start RECORD LIST
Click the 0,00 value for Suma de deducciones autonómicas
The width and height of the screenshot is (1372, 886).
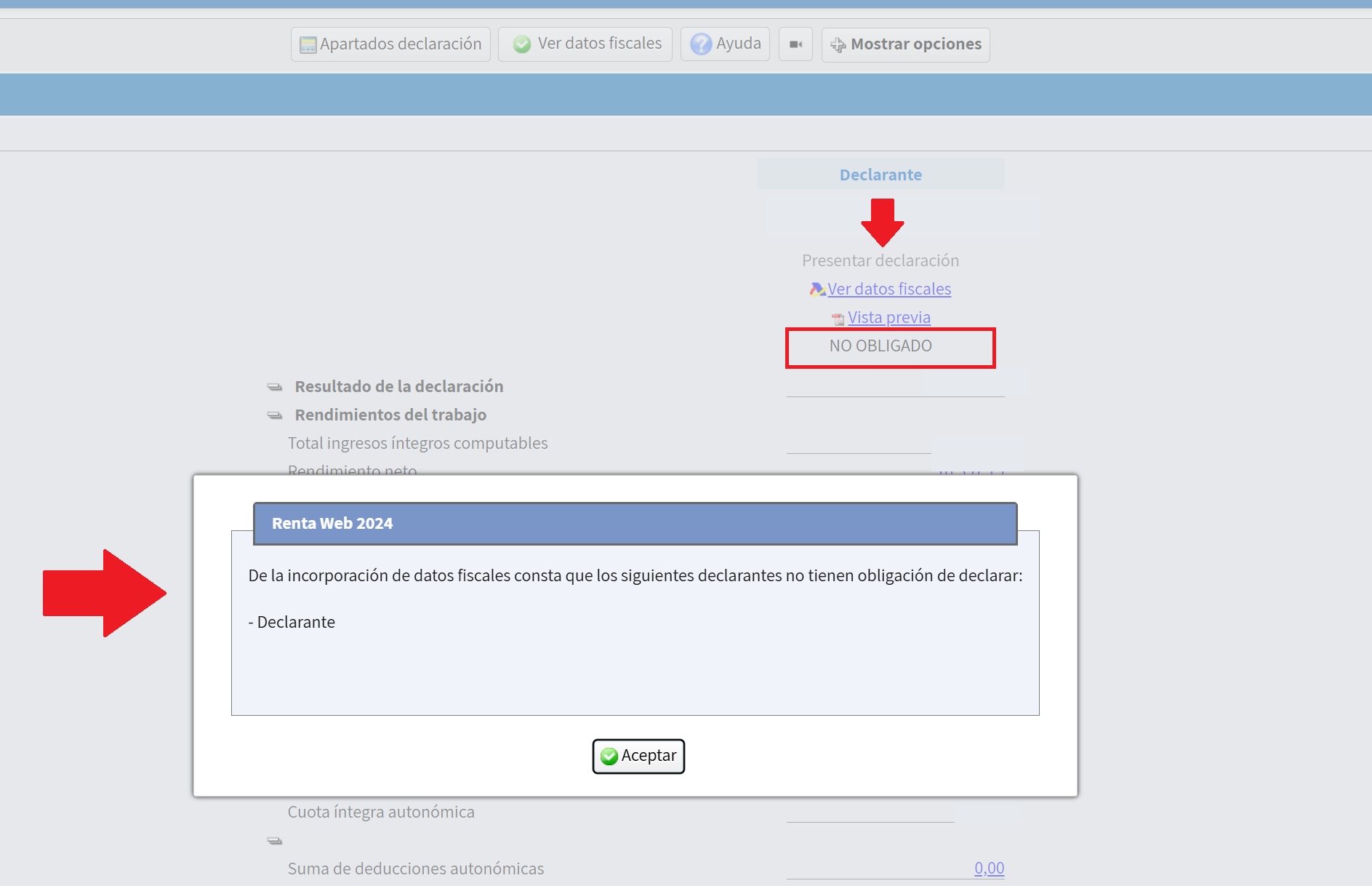tap(988, 868)
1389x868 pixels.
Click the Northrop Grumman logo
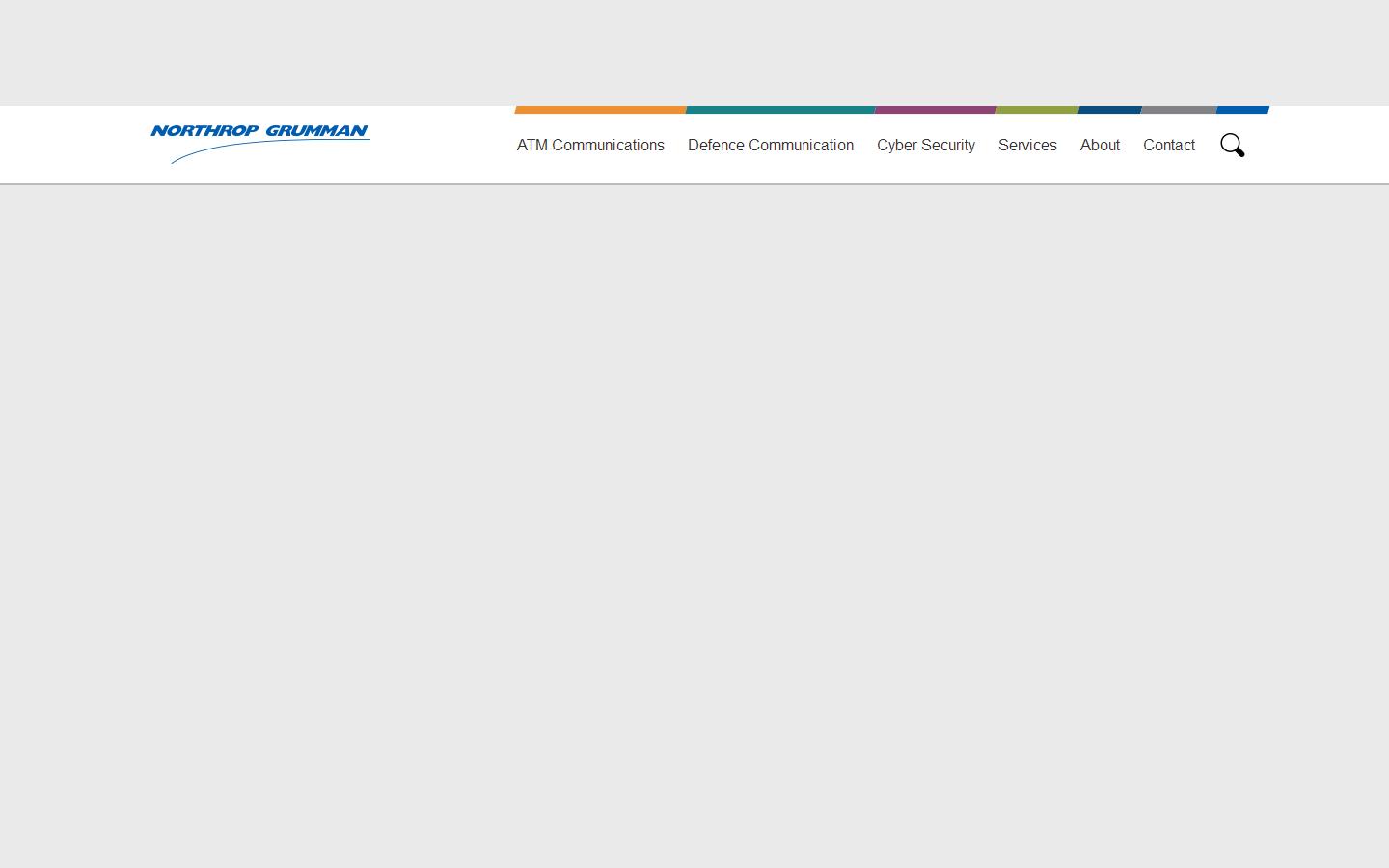(259, 144)
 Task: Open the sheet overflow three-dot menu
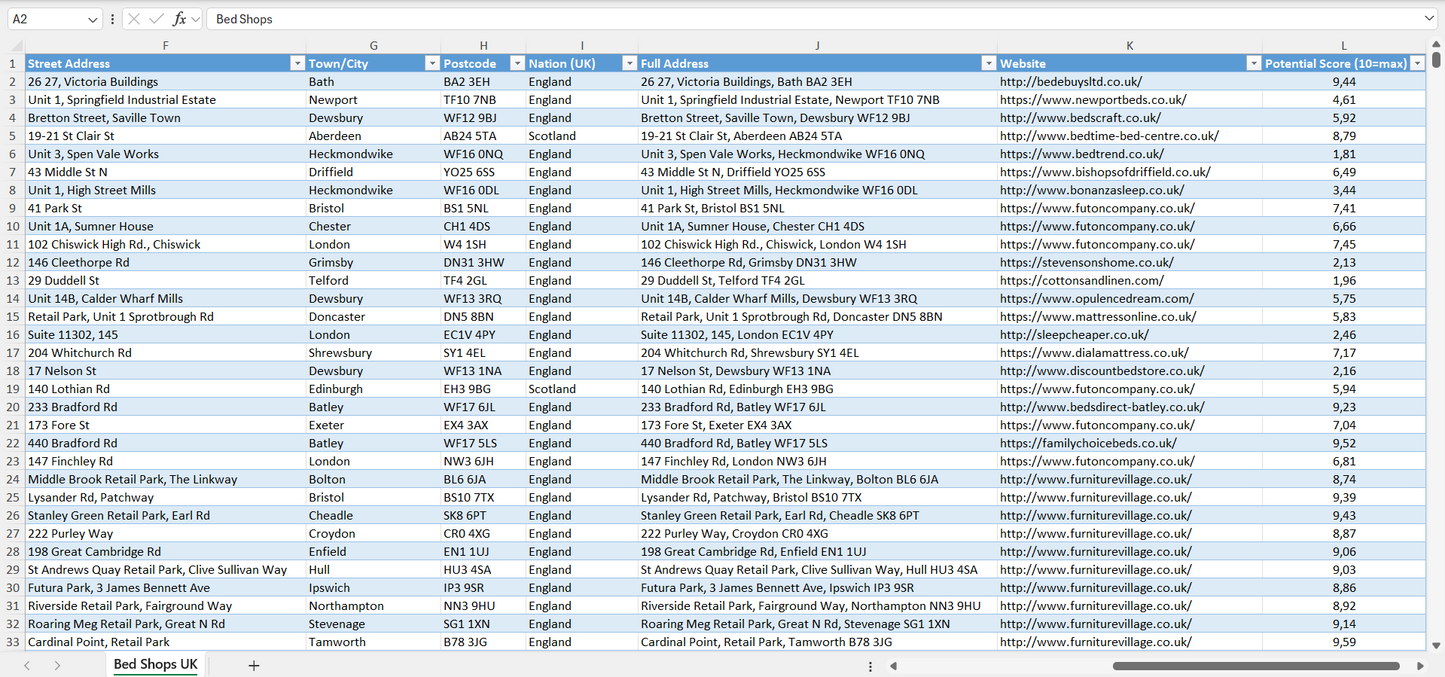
end RECORD LIST
__EXERCISE BRIEF__
Rewrite the records with every "Click" swapped for "Select", leaving everything else as it stands and omitting the pictures.

__FULL OUTPUT__
Select the 0,00 value for Suma de deducciones autonómicas
The width and height of the screenshot is (1372, 886).
tap(988, 868)
1389x868 pixels.
Select the Northrop Grumman logo
(259, 144)
 Task: Open the sheet overflow three-dot menu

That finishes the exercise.